--- Records for this task Enclosed Below ---
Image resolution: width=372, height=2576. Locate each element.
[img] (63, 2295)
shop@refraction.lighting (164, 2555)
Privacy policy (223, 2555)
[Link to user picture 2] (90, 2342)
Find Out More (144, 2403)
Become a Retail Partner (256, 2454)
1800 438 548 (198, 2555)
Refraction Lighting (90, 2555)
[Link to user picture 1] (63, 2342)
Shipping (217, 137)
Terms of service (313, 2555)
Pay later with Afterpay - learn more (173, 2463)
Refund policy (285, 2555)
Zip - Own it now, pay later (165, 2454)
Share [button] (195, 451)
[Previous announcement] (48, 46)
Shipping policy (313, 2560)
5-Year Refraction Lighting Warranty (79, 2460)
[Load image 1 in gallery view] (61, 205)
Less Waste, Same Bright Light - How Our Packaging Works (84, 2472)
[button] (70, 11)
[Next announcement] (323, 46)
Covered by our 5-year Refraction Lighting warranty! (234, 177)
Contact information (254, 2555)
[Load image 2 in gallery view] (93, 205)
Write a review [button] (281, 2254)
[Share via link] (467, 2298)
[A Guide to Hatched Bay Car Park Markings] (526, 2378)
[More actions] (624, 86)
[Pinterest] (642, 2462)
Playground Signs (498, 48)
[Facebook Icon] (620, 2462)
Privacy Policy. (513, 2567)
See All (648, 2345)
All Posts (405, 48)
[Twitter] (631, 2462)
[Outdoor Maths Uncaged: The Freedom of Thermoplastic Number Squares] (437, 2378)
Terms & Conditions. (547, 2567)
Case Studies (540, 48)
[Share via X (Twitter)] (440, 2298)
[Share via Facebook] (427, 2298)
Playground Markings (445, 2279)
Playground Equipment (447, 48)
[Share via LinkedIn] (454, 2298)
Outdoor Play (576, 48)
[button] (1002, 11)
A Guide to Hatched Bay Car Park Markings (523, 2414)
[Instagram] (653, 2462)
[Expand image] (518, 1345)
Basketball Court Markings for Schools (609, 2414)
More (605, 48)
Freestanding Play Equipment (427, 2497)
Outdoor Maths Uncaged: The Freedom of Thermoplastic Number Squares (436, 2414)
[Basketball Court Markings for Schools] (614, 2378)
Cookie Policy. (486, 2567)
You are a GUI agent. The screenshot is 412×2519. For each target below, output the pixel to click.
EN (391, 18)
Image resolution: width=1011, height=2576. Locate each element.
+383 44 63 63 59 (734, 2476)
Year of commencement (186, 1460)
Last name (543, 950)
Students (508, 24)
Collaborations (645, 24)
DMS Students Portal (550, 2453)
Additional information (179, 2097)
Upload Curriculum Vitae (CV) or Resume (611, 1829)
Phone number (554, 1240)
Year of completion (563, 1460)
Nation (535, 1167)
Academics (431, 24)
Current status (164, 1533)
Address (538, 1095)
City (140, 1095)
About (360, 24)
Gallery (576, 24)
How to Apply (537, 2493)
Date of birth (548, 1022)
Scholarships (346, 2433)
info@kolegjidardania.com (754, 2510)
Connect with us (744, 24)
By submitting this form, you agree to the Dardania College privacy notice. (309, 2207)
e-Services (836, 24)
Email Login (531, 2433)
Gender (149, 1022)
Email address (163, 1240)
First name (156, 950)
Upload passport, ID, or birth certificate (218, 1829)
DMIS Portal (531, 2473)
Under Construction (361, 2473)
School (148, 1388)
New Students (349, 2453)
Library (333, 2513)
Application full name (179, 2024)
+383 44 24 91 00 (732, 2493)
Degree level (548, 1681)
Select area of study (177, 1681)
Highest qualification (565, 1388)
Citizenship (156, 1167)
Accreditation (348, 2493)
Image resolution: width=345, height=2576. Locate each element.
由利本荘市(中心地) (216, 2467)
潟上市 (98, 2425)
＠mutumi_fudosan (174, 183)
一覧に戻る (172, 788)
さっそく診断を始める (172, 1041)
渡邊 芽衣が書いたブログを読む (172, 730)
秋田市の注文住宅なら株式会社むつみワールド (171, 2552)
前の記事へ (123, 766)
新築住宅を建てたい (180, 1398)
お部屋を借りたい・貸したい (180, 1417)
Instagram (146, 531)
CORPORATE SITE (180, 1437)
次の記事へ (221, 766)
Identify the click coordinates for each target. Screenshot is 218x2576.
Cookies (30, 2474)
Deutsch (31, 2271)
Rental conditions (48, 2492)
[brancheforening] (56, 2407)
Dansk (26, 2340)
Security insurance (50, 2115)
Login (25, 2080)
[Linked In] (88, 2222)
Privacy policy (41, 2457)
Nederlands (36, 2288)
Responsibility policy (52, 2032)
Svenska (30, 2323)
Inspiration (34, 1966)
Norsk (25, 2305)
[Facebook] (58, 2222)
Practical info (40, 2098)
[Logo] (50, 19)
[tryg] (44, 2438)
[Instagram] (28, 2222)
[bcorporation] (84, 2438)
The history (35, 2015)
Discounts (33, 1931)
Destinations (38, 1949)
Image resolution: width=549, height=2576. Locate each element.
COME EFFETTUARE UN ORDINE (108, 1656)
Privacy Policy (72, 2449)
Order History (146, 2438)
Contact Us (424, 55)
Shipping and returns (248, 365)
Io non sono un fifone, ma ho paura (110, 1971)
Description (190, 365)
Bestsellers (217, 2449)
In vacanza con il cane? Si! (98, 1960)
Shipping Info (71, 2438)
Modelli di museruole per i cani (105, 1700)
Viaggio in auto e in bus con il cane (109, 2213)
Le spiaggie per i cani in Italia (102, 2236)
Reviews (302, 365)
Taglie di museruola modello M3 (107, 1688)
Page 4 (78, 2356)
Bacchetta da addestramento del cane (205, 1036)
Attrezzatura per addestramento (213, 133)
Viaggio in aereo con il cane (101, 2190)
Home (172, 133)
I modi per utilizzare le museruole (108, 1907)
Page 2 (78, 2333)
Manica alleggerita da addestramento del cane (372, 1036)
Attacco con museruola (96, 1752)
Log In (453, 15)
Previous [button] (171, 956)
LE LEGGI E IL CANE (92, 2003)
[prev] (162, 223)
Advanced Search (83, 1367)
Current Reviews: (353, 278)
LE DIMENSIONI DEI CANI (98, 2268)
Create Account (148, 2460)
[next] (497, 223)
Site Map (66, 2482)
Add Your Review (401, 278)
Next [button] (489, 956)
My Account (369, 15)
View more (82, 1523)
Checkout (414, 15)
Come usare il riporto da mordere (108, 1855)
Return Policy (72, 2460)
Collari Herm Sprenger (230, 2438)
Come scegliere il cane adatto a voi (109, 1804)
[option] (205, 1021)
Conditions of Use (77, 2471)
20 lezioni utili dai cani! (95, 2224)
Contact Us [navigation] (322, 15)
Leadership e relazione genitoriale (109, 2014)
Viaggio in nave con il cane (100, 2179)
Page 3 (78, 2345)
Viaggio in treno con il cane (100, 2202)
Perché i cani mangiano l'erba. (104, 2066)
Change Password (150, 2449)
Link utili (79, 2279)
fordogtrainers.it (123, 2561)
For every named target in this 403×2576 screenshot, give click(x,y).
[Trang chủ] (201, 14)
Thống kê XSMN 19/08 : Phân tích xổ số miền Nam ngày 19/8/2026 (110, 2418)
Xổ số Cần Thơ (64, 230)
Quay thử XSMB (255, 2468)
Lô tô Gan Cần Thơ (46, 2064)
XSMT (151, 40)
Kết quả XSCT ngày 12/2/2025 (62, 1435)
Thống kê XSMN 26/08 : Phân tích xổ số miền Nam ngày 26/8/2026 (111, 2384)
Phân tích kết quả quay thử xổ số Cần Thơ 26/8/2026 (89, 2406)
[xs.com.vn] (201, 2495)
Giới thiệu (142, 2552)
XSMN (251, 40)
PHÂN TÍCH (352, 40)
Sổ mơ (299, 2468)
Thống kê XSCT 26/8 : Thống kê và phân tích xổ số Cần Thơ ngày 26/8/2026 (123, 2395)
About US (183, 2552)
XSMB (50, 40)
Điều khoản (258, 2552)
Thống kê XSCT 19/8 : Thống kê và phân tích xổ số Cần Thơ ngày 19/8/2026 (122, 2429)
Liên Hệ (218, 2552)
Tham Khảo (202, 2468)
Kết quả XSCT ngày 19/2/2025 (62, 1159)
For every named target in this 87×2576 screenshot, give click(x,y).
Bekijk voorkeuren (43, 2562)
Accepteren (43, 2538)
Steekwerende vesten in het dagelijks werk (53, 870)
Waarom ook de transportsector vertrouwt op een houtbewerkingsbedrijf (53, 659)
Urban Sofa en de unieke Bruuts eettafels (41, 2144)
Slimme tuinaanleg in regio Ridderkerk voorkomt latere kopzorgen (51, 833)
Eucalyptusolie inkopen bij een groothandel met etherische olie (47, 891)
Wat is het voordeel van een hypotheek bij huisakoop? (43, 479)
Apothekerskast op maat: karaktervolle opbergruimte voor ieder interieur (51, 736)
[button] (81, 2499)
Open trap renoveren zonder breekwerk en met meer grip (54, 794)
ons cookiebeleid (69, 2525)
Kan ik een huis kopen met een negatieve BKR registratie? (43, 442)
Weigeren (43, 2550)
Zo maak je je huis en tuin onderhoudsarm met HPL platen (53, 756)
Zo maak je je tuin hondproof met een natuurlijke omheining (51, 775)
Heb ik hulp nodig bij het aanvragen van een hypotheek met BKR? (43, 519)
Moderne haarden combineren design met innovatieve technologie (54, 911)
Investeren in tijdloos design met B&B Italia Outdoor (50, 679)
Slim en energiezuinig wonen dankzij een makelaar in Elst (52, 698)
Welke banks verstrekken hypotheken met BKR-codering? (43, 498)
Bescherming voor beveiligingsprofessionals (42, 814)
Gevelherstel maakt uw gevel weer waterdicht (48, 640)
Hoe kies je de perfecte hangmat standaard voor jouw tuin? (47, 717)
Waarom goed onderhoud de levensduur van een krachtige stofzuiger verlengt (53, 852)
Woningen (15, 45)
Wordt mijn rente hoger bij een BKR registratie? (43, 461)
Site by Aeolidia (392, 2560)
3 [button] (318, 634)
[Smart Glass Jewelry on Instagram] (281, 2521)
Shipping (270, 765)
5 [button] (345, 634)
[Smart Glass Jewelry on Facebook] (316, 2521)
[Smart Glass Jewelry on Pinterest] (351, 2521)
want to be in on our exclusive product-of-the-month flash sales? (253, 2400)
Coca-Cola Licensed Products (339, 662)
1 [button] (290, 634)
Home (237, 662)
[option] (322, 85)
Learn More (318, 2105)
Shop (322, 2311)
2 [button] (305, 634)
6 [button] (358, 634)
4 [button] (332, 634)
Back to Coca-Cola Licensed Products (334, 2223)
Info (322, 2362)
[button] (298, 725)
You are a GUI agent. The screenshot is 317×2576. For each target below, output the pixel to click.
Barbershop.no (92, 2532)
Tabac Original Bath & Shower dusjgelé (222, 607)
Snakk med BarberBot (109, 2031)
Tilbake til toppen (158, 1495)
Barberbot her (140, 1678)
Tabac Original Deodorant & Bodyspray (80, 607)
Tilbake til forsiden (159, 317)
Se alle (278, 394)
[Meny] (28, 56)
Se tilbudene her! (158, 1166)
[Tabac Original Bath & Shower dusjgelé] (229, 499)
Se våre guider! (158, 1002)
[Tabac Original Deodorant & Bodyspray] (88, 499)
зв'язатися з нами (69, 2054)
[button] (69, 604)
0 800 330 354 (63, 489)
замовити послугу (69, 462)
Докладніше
--- End of Enclosed Records for this task ---
For the lines above, output exactly those from the line containing "Dansk (26, 2340)" through the line containing "Description (190, 365)", and skip the others.

Task output:
Dansk (26, 2340)
Security insurance (50, 2115)
Login (25, 2080)
[Linked In] (88, 2222)
Privacy policy (41, 2457)
Nederlands (36, 2288)
Responsibility policy (52, 2032)
Svenska (30, 2323)
Inspiration (34, 1966)
Norsk (25, 2305)
[Facebook] (58, 2222)
Practical info (40, 2098)
[Logo] (50, 19)
[tryg] (44, 2438)
[Instagram] (28, 2222)
[bcorporation] (84, 2438)
The history (35, 2015)
Discounts (33, 1931)
Destinations (38, 1949)
Image resolution: width=549, height=2576. Locate each element.
COME EFFETTUARE UN ORDINE (108, 1656)
Privacy Policy (72, 2449)
Order History (146, 2438)
Contact Us (424, 55)
Shipping and returns (248, 365)
Io non sono un fifone, ma ho paura (110, 1971)
Description (190, 365)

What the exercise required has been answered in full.